Заглавие: Ultrashort-pulse laser processing of transparent materials: Insight from numerical and semi-analytical models
Библ. ссылка: Bulgakova N.M., Zhukov V.P., Mirza I., Meshcheryakov Y.P., Tomáštík J., Michálek V., Haderka O., Fekete L., Rubenchik A.M., Fedoruk M.P., Mocek T. Ultrashort-pulse laser processing of transparent materials: Insight from numerical and semi-analytical models // Proceedings of SPIE - The International Society for Optical Engineering. - 2016. - Vol.9735. - Art.97350N. - ISSN 0277-786X.
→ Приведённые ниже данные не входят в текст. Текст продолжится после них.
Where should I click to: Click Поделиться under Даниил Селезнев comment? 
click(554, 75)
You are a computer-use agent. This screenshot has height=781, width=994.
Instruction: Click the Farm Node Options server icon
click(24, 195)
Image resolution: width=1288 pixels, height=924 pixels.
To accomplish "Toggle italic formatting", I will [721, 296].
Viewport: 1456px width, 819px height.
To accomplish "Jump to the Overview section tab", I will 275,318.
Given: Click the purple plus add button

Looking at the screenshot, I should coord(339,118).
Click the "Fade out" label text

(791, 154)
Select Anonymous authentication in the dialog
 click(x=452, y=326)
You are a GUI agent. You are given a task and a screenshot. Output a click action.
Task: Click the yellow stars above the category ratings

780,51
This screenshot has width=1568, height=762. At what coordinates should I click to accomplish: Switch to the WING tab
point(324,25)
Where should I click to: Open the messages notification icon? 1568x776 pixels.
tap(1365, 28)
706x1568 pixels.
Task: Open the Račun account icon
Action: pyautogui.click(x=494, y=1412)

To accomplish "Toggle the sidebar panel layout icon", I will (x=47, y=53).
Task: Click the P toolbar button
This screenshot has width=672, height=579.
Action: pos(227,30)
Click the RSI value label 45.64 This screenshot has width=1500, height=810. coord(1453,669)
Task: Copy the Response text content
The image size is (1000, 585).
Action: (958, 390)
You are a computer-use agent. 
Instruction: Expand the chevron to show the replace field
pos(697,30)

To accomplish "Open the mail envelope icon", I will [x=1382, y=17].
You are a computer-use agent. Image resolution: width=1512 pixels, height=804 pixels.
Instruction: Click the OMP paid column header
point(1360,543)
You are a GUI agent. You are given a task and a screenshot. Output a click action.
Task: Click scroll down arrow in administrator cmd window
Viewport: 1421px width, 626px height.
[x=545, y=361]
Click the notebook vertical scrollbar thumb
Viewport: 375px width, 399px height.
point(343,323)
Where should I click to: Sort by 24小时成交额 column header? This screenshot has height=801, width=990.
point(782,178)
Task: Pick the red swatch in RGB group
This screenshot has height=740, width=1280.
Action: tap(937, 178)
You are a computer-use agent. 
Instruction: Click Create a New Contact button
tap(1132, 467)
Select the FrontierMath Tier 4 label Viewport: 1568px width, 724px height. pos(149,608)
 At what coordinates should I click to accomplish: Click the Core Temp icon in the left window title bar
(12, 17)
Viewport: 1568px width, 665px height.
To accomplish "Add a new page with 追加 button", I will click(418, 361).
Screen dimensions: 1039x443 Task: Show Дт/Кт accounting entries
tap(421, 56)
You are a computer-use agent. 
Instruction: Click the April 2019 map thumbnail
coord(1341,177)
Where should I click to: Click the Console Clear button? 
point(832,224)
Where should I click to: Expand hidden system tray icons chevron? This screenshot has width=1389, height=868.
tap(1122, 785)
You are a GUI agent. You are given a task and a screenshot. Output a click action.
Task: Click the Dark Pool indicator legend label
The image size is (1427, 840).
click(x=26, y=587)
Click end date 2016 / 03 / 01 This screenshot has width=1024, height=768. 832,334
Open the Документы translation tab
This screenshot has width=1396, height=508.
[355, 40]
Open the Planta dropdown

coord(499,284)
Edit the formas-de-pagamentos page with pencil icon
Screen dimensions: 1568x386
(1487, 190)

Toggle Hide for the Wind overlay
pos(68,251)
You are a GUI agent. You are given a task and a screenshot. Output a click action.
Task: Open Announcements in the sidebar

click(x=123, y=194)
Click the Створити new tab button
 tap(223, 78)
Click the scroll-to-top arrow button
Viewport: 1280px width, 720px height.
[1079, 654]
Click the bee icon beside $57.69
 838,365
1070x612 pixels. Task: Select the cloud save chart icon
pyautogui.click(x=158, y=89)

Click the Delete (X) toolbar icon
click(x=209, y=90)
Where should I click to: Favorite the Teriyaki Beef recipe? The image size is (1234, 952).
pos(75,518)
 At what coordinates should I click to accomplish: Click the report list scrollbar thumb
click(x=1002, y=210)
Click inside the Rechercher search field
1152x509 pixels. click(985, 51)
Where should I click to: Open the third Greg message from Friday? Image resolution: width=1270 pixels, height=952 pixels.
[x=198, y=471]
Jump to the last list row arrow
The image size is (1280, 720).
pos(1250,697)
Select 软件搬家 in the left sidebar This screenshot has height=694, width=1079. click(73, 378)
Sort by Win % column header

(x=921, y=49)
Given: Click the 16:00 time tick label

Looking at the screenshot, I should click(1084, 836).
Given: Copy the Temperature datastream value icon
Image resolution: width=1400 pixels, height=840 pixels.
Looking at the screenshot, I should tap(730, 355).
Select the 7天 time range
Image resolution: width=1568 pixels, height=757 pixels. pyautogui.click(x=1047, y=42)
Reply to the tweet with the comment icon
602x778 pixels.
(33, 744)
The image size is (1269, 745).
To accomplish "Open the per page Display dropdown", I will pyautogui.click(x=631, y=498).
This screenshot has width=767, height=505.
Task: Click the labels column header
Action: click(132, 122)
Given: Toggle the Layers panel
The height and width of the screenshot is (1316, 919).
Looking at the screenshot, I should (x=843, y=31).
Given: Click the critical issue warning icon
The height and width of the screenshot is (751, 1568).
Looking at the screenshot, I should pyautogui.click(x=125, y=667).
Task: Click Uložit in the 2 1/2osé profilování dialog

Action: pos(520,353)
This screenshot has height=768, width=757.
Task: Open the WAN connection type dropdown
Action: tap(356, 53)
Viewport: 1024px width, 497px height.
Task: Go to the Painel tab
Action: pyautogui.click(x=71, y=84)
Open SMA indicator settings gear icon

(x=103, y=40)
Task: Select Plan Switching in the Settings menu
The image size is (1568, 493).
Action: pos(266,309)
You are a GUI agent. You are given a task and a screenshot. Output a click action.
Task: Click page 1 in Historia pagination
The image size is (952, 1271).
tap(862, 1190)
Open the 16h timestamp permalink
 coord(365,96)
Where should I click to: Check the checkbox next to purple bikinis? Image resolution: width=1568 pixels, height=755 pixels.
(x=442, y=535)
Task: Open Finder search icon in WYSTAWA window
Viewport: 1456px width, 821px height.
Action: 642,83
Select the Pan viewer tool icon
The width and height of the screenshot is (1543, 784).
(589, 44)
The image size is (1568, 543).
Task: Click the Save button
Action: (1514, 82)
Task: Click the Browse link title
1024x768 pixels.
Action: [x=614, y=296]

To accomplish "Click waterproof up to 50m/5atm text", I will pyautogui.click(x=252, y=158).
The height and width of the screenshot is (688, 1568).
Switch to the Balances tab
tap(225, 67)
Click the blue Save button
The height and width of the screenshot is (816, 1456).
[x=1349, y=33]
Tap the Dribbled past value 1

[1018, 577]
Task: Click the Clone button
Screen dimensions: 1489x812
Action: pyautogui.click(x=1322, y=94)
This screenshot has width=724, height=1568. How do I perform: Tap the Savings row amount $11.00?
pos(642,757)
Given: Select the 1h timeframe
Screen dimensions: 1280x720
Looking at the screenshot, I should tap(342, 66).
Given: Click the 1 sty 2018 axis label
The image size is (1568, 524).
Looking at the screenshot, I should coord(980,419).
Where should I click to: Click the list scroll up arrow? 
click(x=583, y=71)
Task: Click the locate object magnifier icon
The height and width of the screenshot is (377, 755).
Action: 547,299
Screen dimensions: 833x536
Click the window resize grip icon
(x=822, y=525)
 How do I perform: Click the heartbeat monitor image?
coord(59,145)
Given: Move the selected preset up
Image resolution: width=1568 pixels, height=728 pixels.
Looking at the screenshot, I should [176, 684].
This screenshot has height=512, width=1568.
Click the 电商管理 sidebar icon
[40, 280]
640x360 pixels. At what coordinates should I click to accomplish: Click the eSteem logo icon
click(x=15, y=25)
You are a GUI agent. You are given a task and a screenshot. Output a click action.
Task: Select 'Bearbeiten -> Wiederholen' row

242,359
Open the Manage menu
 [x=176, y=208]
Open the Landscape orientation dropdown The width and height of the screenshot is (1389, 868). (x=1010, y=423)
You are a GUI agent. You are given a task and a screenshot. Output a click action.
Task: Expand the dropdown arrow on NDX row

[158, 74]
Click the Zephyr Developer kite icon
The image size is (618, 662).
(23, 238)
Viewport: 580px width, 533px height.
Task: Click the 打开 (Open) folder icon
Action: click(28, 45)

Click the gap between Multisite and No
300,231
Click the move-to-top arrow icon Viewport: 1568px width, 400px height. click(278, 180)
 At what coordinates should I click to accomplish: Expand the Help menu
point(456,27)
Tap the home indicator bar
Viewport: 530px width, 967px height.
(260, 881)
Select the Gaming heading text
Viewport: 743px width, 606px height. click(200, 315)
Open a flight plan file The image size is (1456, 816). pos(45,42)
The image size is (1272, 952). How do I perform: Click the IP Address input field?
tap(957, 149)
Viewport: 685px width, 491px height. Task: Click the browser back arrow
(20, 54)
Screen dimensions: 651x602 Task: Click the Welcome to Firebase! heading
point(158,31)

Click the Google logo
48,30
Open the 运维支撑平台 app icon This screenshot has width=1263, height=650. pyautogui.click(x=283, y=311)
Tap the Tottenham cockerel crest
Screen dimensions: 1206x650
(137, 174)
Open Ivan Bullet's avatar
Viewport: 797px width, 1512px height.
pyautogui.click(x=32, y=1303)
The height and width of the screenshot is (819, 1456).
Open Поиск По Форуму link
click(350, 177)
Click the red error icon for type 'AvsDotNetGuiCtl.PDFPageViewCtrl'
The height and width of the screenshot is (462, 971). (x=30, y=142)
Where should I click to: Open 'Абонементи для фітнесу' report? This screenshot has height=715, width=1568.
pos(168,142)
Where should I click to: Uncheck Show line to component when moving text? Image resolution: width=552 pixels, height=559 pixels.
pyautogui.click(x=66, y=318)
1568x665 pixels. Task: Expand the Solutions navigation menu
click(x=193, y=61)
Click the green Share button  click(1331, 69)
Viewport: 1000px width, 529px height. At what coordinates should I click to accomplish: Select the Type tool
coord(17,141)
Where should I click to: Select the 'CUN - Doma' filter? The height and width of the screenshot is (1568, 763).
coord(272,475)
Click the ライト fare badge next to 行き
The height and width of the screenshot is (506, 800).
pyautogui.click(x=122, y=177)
Внешние системы: DOI: 10.1117/12.2217585; РИНЦ: 27225877; РИНЦ: 27126210; SCOPUS: 2-s2.0-84981188302; WoS: 000379995000014;
Реферат: eng: Interaction of ultrashort laser pulses with transparent materials is a powerful technique of modification of material properties for various technological applications. The physics behind laser-induced modification phenomenon is rich and still far from complete understanding. We present an overview of our models developed to describe processes induced by ultrashort laser pulses inside and on the surface of bulk glass. The most sophisticated model consists of two parts. The first part solves Maxwell's equations supplemented by the rate and hydrodynamics equations for free electrons. The model resolves spatiotemporal dynamics of free-electron population and yields the absorbed energy map. The latter serves as an initial condition for thermoelastoplastic simulations of material redistribution. The simulations performed for a wide range of irradiation conditions have allowed to clarify timescales at which modification occurs after single laser pulses. Simulations of spectrum of laser light scattered by laser-generated plasma revealed considerable blueshifting which increases with pulse energy. To gain insight into temperature evolution of a glass material under the surface irradiation conditions, we employ a model based on the rate equation describing free electron generation coupled with the energy equations for electrons and lattice. Swift heating of electron and lattice subsystems to extremely high temperatures at fs timescale has been found at laser fluences exceeding the threshold fluence by 2-3 times that can result in efficient bremsstrahlung emission from the irradiation spot. The mechanisms of glass ablation with ultrashort laser pulses are discussed by comparing with the experimental data. Finally, a model is outlined, developed for multi-pulse irradiation regimes, which enables gaining insight into the roles of defects and heat accumulation. Copyright © 2016 SPIE.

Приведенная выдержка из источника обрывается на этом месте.